Mapping the Healthy Hearing Pathway: Are we meeting our KPIs?

Mrs Lauren McHugh1, Ms Kelly Nicholls2

1Healthy Hearing, Children’s Health Queensland, QLD, Australia

2Healthy Hearing Program, Queensland Health, Nundah, QLD, Australia

Australian Newborn Hearing Screening Programs are encouraged to measure outcomes against the seven Key Performance Indicators (KPIs) from the National Framework for Neonatal Hearing Screening. Using QChild, Healthy Hearing reports that >99% of eligible infants in Queensland undergo a newborn hearing screen, year on year. Despite this commendable outcome, preliminary analysis of the 2015 newborn hearing screening data indicates that 9% of the referred children were lost to contact, therefore their audiological outcomes are unknown. Additionally, a deeper dive into the pathway outcomes for this group of children revealed that 12% were unaccounted for following diagnosis.

In order to understand the factors that contribute to ‘losing’ children and families at points along the Healthy Hearing Pathway, a pathway mapping project was initiated. QChild data records and service level reports for children born in 2015 with a hearing loss were analysed to measure pathway outcomes against the KPIs and to report the lost to contact rates at each point along the pathway.

This presentation aims to raise questions regarding an acceptable lost to contact rate, to examine how truly ‘lost’ these children are, and to reflect on the pathway mapping project outcomes.


Lauren McHugh lives in Brisbane, Queensland and has worked for the education sector, health sector and for private practice in Queensland, New South Wales and overseas.
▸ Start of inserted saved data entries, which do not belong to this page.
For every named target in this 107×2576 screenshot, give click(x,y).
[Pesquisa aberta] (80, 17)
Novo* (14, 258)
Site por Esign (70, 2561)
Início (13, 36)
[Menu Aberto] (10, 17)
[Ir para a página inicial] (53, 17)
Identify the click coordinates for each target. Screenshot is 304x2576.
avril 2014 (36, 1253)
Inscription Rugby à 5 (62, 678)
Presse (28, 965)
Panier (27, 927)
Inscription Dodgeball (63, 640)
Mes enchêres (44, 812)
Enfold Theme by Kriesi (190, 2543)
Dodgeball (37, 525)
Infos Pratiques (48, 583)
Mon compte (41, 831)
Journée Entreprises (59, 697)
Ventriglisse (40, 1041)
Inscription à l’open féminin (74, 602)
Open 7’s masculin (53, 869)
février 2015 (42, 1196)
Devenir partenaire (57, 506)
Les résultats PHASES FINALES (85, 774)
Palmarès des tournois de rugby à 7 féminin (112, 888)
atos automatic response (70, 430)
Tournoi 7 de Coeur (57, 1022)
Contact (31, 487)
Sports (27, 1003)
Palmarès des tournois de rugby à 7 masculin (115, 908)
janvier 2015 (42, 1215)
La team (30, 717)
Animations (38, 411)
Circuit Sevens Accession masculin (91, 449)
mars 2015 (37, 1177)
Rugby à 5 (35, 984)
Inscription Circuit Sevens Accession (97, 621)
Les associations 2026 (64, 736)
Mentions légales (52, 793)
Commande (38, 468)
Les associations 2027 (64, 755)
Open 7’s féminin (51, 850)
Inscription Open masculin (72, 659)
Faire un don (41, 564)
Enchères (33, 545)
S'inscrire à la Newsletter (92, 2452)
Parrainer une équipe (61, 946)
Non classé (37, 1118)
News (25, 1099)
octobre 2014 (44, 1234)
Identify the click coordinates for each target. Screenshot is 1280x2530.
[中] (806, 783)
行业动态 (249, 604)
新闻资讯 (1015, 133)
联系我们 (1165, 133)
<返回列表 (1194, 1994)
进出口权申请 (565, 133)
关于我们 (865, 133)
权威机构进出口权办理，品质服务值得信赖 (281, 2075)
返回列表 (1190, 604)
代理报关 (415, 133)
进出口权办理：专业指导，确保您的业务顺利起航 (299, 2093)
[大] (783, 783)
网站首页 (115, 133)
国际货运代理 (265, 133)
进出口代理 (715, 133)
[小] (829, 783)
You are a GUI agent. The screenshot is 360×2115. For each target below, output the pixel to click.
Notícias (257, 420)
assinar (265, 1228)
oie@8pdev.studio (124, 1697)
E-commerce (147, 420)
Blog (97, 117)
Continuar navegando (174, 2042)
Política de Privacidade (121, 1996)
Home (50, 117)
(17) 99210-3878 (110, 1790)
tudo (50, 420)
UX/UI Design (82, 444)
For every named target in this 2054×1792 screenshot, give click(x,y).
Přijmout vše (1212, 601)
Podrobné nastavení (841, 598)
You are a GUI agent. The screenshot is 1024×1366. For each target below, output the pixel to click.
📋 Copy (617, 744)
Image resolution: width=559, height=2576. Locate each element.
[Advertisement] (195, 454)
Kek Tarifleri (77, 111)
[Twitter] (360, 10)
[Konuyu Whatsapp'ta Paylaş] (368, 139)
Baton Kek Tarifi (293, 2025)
Lauren’s special interests include understanding the multiple factors that contribute to outcomes of children with paediatric hearing loss at both a clinical and a population level.

Kelly Nicholls is a paediatric / neonatal diagnostic audiologist in Queensland, and has worked for the Queensland Healthy Hearing Program since 2014.  In this role, she is responsible for protocol development, quality and safety for the audiology component of the newborn hearing program.  Prior to 2014, Kelly worked at the Royal Children’s Hospital in Brisbane, with considerable experience in neonatal and infant diagnostic audiology and paediatric cochlear implantation.